Some of my sagas track interactions with remote systems. If my application is restarted, some of those interactions are guaranteed to not be active any more, e.g., REST API requests that were in flight at the time of restart.
Right now I’m dealing with this using Quartz-backed watchdog timer events. Whenever a saga calls out to a service, I first schedule a “call timed out” event, which I cancel when the service finishes. (The service classes run asynchronously and send their results to the Axon event bus so the sagas don’t block.)
This is something I want to have in place to handle legitimate timeouts where the remote service is unresponsive. As a recovery mechanism for restarts, it also works but isn’t ideal, mostly in that if the timeout period is long, the recovery can be unnecessarily delayed.

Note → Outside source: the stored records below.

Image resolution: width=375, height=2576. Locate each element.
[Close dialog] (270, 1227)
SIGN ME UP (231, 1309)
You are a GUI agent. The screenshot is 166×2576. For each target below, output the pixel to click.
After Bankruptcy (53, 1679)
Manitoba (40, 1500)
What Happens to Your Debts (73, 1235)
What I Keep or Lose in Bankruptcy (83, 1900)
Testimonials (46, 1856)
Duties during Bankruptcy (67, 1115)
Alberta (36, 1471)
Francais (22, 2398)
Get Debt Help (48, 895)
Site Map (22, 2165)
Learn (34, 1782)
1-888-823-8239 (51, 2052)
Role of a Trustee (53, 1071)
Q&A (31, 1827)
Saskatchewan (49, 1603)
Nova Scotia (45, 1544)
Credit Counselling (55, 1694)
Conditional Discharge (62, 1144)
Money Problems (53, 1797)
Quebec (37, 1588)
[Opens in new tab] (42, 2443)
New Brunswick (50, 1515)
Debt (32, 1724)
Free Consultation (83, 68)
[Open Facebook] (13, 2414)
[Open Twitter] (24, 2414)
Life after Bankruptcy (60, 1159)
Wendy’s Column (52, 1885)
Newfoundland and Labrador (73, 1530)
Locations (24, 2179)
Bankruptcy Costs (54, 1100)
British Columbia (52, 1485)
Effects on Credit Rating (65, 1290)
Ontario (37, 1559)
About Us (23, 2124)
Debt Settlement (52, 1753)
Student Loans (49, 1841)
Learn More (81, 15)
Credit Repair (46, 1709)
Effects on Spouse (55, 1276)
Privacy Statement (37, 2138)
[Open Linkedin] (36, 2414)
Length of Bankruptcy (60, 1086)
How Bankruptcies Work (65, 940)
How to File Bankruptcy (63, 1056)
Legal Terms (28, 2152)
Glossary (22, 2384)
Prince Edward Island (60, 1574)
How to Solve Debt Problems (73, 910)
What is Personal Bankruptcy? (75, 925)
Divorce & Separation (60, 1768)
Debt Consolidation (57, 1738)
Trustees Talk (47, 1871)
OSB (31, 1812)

One approach I was thinking of taking was publishing an “application starting up” event in my initialization code, using the server ID as the association property. All saga classes that fire off asynchronous tasks like remote server requests would listen for the event. Any saga that started an asynchronous operation would associate itself with its current server ID, and would thus be able to immediately clean up any in-progress operations after a restart. It would remove the association when there were no more pending operations on a given server. There would probably also have to be a “server is offline” event with similar semantics for cases where we’re reducing the size of a cluster.
Is that a reasonable approach or are there hidden gotchas? What other techniques have people found work well?